Leggermente inferiore è la percentuale di coloro che ritengono che la pillola anticoncezionale protegga anche dalle malattie ed infezioni che avvengono per via sessuale.

Un dato allarmante è quello che riguarda l’HIV e l’AIDS. Purtroppo, dalla ricerca appare chiaro che gli adolescenti hanno forti lacune su questa triste questione e che troppo spesso sottovalutano la pericolosità di fare sesso non protetto.
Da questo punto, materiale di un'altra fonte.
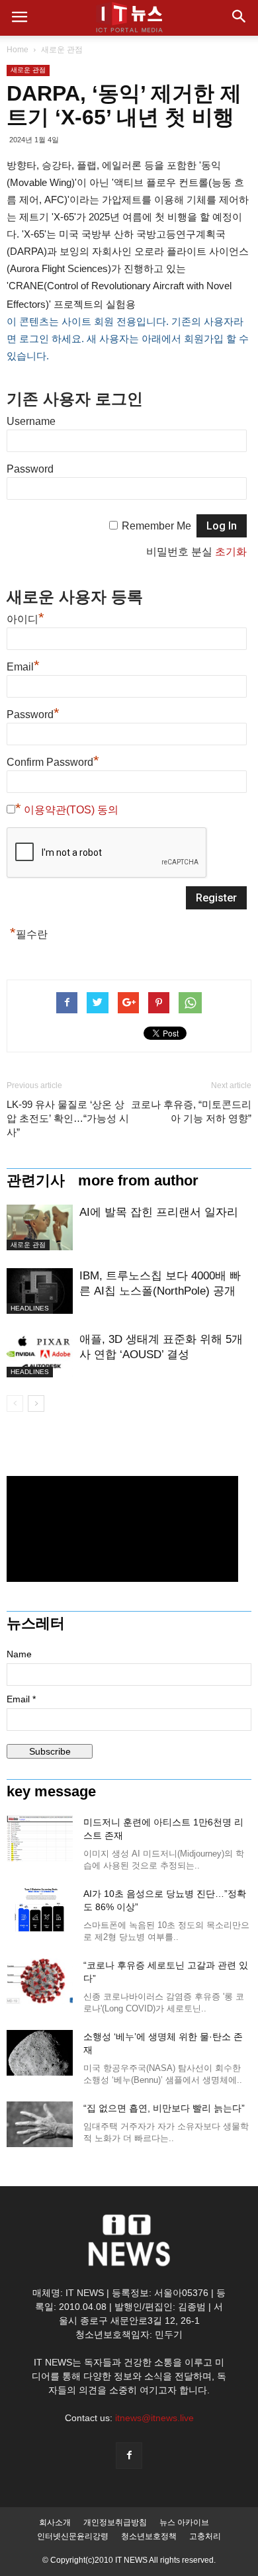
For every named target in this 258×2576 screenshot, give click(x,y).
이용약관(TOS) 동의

Fertilità, controllo ed informazione

Alla luce di ciò ci sono alcune critiche che possono essere mosse su quanto appena detto. La maggior parte degli adolescenti non effettua visite mediche con specialisti dell’apparato genitale femminile e maschile e solo un terzo delle ragazze in età adolescenziale ha fatto almeno una volta un controllo ginecologico. La percentuale scende drasticamente al 12% per ciò che riguarda le visite mediche dei ragazzi presso un andrologo. Tale situazione non è causata solo dalle famiglie poiché in Italia non esiste una vera educazione sul tema e la scuola non promuove le giuste attività informative e di sensibilizzazione.

Uno dei fattori più critici emersi dallo Studio Nazionale Fertilità è stato anche l’impreparazione di alcuni ginecologi e andrologi, i quali sono troppo ottimisti sulle informazioni date ai pazienti circa la fertilità e le tecniche di fecondazione assistita. Le errate comunicazioni rischiano di creare frustrazione e crisi tra le coppie che non possono avere figli ed intendono avere un bambino. Al contempo i medici italiani non partecipano ad abbastanza eventi formativi per ciò che riguarda il sesso.

Dalla ricerca è infatti emerso che solo l’8% dei pediatri ed il 20% dei medici di medicina generale hanno frequentato corsi e meeting sulla salute riproduttiva. Ciò comporta che in molti casi vengono date informazioni non complete circa la fertilità alle coppie che richiedono informazioni e che troppo spesso intervengono in maniera tardiva per la risoluzione di problemi fisici legati alla riproduzione.

Questo quadro generale disegna lo scenario italiano, che non sembra incoraggiante, ma lascia trasparire lievi miglioramenti. Il ruolo delle famiglie e della scuola deve però essere più attivo e partecipativo nella vita degli adolescenti al fine di avere soggetti informati, capaci di prendere le giuste scelte e di non correre inutili pericoli.